Indonesia Menjemput Era Baru Swasembada Pangan melalui Modernisasi Pertanian

2 weeks ago 13

REPUBLIKA.CO.ID, JAKARTA -- Di tengah ketidakpastian iklim dan tantangan global yang kian kompleks, Indonesia secara resmi mendeklarasikan keberhasilannya kembali meraih swasembada pangan.

Momentum bersejarah ini ditandai dengan Panen Raya di Desa Kertamukti, Karawang, Jawa Barat, pada Rabu (7/1/2026), di mana Presiden Prabowo Subianto bersama Menteri Pertanian Andi Amran Sulaiman merayakan pencapaian strategis ini bersama jutaan petani dari seluruh penjuru negeri.

Menteri Pertanian Andi Amran Sulaiman menegaskan bahwa pencapaian ini bukanlah akhir, melainkan awal dari transformasi besar melalui modernisasi pertanian. Modernisasi pertanian merupakan transformasi menjadi berbasis teknologi, mekanisasi, dan inovasi digital.

Proses ini mencakup penggunaan alat mesin pertanian (alsintan) canggih, varietas benih unggul hasil riset, serta manajemen lahan yang presisi guna meningkatkan efisiensi dan hasil panen. “Kita mendorong pertanian kita berbasis inovasi. Dengan teknologi, produktivitas meningkat, indeks pertanaman naik, biaya produksi turun, dan kesejahteraan petani berdampak nyata,” ujar Mentan di hadapan 5.000 petani yang hadir.

Presiden Prabowo Subianto, yang turun langsung ke sawah untuk memimpin panen raya, mengapresiasi kerja keras kolaboratif antara pemerintah pusat, daerah, dan para petani. Dalam kesempatan tersebut, Presiden menyaksikan langsung efektivitas teknologi combine harvester yang mampu menekan kehilangan hasil panen, serta penggunaan varietas Inpari 32 yang memiliki potensi hasil hingga 8,42 ton per hektare.

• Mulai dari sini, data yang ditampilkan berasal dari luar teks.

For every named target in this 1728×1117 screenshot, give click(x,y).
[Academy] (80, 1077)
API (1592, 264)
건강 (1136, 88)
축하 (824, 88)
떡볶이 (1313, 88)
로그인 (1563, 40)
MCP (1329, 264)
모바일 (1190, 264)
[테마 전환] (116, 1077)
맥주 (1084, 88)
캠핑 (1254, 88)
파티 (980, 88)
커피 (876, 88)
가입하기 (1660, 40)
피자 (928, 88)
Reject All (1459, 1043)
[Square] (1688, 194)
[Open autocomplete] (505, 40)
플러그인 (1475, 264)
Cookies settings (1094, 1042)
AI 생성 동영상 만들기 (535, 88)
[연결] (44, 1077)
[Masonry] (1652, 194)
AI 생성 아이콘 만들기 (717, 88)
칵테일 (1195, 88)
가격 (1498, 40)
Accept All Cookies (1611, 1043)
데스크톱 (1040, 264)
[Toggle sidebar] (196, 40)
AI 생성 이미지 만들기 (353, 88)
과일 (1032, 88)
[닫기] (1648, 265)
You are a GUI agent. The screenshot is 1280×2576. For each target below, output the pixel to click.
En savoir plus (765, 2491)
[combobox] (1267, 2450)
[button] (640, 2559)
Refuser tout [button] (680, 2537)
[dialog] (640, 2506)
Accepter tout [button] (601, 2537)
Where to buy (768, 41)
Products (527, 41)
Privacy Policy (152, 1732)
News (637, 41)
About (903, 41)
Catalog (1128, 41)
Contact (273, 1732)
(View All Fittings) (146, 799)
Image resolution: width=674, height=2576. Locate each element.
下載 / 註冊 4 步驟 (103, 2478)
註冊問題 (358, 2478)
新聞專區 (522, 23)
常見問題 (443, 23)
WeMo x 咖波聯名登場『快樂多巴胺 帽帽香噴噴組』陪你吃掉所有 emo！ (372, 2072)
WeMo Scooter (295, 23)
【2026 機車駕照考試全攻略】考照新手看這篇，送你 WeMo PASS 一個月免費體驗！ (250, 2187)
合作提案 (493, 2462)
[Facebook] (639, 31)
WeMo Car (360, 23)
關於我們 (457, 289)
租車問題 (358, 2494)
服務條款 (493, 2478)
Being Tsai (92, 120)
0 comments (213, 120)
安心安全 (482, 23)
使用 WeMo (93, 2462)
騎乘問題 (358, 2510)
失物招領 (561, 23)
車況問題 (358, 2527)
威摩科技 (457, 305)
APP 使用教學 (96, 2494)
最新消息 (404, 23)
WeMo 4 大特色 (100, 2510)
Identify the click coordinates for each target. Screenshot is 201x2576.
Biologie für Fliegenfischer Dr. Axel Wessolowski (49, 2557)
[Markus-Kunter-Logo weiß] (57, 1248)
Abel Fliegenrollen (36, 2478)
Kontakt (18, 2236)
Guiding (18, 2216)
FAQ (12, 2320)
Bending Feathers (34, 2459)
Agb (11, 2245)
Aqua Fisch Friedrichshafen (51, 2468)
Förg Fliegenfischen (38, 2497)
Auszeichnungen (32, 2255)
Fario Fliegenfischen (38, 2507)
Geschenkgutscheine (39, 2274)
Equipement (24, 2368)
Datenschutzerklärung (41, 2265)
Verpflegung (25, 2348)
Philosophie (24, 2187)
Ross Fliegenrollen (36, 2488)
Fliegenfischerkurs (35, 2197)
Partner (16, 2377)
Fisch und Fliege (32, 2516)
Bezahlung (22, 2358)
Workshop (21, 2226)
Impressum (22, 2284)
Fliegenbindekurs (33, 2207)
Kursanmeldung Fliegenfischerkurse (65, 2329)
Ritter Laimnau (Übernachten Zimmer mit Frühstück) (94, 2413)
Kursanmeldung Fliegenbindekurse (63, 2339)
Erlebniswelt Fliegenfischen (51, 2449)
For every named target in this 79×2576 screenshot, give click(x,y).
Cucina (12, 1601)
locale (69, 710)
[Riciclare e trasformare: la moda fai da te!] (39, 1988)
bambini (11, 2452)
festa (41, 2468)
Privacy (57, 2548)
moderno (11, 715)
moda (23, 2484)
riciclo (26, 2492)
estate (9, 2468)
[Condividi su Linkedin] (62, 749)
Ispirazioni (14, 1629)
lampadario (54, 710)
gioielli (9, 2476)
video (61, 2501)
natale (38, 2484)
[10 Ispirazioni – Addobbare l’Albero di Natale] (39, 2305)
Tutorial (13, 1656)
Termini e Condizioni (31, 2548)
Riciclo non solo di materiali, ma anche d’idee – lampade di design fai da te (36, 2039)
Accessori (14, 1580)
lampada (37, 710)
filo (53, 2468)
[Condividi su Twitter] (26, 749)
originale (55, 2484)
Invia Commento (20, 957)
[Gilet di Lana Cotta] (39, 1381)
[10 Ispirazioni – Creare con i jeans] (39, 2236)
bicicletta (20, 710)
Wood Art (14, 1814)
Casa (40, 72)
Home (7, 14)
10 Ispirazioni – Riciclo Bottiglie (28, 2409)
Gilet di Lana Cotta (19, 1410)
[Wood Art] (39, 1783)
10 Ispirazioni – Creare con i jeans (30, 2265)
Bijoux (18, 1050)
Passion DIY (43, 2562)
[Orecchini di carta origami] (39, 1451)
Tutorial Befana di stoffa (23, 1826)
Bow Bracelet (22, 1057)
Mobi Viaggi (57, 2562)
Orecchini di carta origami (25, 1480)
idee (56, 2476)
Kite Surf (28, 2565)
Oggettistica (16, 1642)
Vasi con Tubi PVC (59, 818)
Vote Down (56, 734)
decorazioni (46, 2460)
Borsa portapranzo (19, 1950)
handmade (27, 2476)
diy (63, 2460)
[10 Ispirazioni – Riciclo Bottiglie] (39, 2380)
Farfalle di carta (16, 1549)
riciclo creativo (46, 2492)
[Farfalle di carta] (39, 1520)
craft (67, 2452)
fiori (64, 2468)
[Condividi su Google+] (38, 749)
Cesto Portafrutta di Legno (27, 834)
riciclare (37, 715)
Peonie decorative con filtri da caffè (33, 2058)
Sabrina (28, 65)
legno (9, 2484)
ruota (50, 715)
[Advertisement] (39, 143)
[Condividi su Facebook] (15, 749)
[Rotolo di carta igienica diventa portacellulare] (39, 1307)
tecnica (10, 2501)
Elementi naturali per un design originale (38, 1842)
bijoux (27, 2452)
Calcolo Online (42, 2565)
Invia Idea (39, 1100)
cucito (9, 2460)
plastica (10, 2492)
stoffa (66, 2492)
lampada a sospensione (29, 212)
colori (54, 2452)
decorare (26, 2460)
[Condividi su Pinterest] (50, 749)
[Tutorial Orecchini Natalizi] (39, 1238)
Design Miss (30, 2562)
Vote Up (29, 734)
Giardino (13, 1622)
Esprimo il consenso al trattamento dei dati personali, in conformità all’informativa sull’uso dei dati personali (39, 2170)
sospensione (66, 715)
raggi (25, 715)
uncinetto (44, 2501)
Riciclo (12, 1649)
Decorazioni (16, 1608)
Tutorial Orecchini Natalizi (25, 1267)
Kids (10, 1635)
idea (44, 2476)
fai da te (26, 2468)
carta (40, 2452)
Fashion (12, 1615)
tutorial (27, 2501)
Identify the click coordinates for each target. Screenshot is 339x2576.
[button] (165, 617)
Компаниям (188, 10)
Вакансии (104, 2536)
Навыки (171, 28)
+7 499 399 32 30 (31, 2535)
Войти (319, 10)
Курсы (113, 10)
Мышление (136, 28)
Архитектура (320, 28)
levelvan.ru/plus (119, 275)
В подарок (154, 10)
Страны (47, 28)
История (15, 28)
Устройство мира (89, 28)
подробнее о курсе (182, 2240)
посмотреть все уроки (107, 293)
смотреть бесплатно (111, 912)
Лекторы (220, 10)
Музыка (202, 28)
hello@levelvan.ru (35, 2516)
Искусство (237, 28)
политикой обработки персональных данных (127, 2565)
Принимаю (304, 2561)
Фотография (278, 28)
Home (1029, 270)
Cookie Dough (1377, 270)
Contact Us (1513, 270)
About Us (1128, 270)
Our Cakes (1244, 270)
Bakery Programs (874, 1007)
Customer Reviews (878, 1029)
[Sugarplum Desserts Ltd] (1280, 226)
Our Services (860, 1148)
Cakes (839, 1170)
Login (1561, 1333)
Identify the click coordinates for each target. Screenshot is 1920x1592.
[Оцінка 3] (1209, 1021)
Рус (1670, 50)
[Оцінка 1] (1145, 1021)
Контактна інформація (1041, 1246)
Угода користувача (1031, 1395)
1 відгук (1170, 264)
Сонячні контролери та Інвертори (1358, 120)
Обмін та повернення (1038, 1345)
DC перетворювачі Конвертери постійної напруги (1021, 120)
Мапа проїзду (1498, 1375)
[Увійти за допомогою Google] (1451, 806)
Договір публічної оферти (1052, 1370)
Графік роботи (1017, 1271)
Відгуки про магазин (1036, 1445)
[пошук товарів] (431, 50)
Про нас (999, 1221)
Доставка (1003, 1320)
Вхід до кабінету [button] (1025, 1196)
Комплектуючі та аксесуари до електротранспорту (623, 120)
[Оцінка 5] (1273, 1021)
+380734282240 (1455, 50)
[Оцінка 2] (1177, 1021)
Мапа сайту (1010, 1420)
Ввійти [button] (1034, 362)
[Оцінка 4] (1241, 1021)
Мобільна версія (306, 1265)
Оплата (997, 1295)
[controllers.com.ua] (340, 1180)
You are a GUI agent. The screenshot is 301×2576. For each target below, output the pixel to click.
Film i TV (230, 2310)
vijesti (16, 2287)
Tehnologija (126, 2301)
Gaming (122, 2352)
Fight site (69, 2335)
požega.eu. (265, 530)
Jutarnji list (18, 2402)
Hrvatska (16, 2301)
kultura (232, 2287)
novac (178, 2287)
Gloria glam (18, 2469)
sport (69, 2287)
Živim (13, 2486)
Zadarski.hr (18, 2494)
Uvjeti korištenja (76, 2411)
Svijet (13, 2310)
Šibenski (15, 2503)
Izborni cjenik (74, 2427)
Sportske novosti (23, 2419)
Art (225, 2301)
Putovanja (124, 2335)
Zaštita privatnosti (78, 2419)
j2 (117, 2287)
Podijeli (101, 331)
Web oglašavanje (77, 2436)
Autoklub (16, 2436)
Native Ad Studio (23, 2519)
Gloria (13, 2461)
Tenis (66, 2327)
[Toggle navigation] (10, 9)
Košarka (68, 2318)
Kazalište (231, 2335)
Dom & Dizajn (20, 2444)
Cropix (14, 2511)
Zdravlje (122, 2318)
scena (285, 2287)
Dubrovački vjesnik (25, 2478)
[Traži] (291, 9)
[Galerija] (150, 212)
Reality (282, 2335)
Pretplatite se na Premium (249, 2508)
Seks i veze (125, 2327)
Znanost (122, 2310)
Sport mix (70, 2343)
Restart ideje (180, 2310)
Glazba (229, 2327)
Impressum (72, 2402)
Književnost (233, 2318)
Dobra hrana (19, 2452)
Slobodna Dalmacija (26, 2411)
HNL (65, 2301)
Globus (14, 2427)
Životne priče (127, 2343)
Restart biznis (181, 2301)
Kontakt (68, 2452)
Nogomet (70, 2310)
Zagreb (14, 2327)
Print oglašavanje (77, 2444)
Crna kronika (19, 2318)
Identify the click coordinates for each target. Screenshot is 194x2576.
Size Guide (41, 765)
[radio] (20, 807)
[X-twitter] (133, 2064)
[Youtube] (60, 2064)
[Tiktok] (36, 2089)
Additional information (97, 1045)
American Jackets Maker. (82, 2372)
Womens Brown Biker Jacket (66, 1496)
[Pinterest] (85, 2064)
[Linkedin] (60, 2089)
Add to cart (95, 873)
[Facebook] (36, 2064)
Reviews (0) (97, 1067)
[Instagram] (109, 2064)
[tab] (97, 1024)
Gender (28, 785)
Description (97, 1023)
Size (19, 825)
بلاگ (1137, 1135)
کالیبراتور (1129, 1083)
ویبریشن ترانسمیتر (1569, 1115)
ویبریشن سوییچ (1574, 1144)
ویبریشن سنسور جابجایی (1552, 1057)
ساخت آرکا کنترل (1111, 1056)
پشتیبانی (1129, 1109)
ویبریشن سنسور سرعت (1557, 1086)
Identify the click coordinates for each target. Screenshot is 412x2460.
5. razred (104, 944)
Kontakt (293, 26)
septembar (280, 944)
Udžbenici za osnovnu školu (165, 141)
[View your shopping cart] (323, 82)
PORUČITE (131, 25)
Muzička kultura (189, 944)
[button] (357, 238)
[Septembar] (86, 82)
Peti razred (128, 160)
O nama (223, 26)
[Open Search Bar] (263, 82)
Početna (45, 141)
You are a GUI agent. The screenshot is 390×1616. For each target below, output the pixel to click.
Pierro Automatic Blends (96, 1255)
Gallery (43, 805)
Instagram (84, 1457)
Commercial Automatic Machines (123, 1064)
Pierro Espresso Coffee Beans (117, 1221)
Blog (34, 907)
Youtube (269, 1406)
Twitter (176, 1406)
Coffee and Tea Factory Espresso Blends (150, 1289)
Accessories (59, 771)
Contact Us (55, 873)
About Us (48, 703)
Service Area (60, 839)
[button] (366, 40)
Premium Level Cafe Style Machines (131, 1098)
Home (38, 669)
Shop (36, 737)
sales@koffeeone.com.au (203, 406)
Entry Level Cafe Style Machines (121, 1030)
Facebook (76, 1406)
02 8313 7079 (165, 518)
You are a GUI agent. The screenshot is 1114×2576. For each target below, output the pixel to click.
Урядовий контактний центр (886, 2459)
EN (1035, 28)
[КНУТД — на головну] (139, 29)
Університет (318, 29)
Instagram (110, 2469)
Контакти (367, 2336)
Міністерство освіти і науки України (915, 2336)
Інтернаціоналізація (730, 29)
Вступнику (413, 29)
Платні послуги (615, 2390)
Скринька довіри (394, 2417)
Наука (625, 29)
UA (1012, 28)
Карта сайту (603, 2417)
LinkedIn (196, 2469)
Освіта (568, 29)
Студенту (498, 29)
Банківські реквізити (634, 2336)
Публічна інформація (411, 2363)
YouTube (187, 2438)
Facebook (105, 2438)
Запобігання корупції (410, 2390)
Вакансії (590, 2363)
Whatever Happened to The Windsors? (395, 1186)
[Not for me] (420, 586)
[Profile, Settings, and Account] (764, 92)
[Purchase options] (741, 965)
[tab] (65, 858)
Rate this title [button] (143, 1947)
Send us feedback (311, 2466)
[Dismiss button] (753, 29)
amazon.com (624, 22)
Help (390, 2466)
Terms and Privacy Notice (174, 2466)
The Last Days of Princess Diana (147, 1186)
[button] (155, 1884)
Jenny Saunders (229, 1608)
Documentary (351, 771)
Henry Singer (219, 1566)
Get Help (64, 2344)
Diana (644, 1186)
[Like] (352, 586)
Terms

Tak puas sampai di situ, Presiden mendorong para peneliti untuk terus berinovasi menciptakan benih unggul yang mampu menghasilkan produktivitas hingga 15 ton per hektare demi memperkokoh kemandirian pangan nasional.

Kemandirian pangan sendiri adalah kemampuan suatu bangsa untuk memproduksi aneka ragam pangan dari dalam negeri yang dapat menjamin pemenuhan kebutuhan pangan masyarakat hingga tingkat perseorangan. Konsep ini tidak hanya berbicara tentang ketersediaan stok, tetapi juga tentang kedaulatan negara dalam menentukan kebijakan pangannya sendiri tanpa bergantung pada impor, serta memastikan akses pangan yang aman, bergizi, dan terjangkau secara berkelanjutan.

Optimisme pemerintah semakin menguat seiring dengan rencana perluasan swasembada ke komoditas lain. Setelah menyatakan Indonesia swasembada beras pada 2025, Presiden mengungkapkan janji Menteri Pertanian bahwa swasembada jagung akan segera menyusul dalam waktu dekat.

Dengan dukungan penuh dari TNI/Polri dalam pengawalan distribusi, pemerintah berkomitmen untuk terus menurunkan harga pupuk dan pakan ternak. Melalui hilirisasi pertanian yang kuat dan pemanfaatan teknologi seperti drone hingga pompa air, Indonesia optimistis mampu membangun fondasi kemandirian pangan yang tangguh dan meningkatkan daya saing petani di kancah internasional.